CWE-1240 Use of Risky Cryptographic Implementation
What this means
SiteShadow flagged use of "homebrew" cryptography or risky custom implementations (custom encryption, custom token signing, custom password hashing, or ad-hoc obfuscation) instead of vetted libraries.
Why it matters
Homebrew crypto is error-prone and often insecure.
- Subtle design flaws (nonce reuse, missing authentication, weak key derivation) can completely break security.
- False sense of security: code "looks encrypted" but doesn't resist real attackers.

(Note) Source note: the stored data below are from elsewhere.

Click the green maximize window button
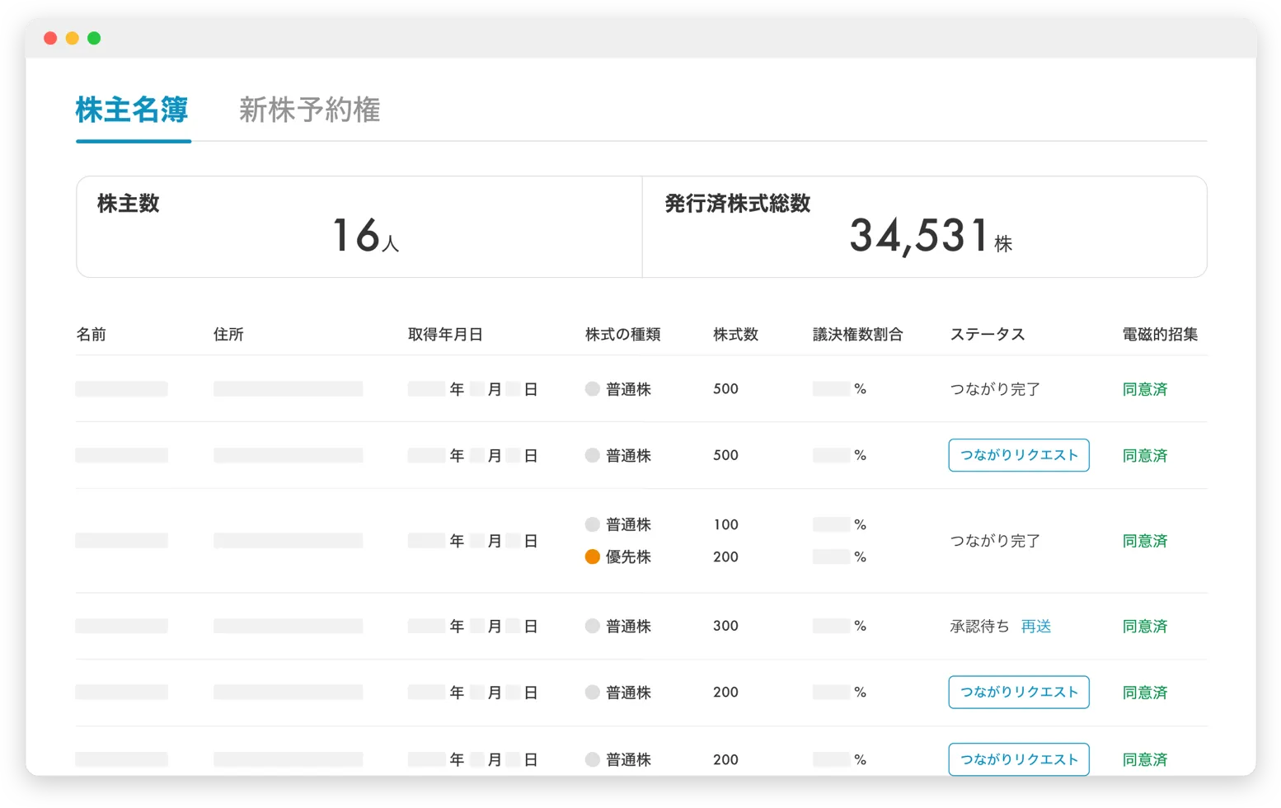 (x=94, y=38)
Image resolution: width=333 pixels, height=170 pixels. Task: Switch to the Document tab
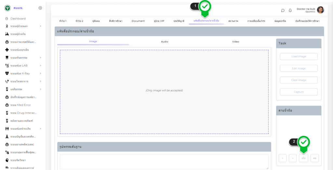pos(138,21)
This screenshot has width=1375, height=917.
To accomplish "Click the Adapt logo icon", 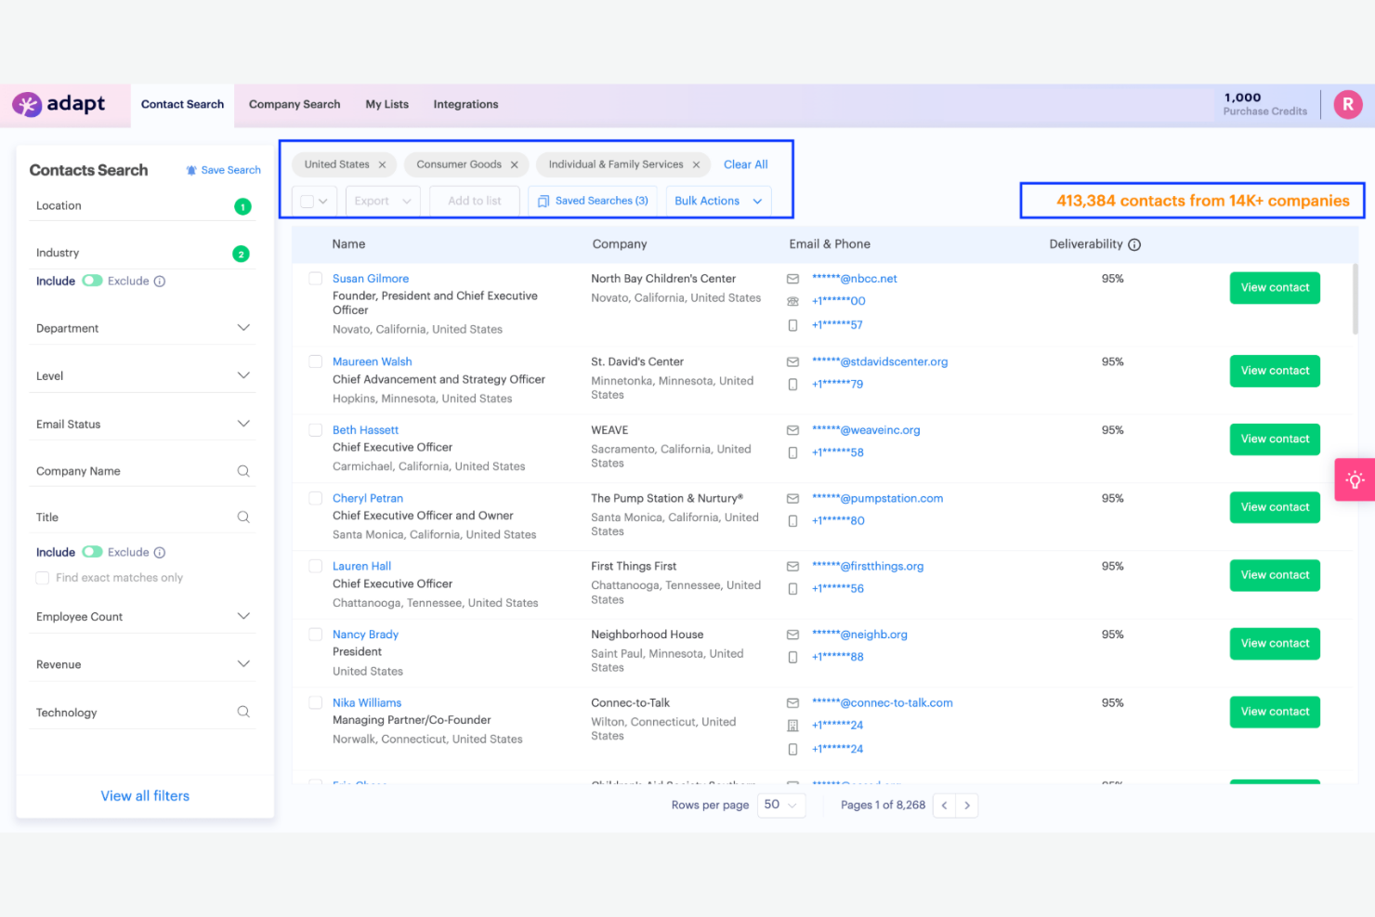I will click(x=29, y=105).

- Hard to audit: custom crypto is difficult to review and maintain safely.
Safer examples
1) Use well-maintained libraries and standard primitives
Prefer platform-standard crypto libraries and recommended constructions (AEAD, HKDF, Argon2id/bcrypt).
2) Don't roll your own token formats
Use standard signed tokens (e.g., JWT with proper validation) or opaque server-side sessions (see JWT01 / CWE-347).
3) Get key management right
Keys should come from a secret manager/KMS, rotate, and be scoped/least-privileged (see S01 / CWE-321).
How SiteShadow detects it (high level)
- Detects custom crypto routines, ad-hoc transforms, and non-standard "encryption" patterns.
- Flags when risky crypto is used for authentication, tokens, password storage, or data protection.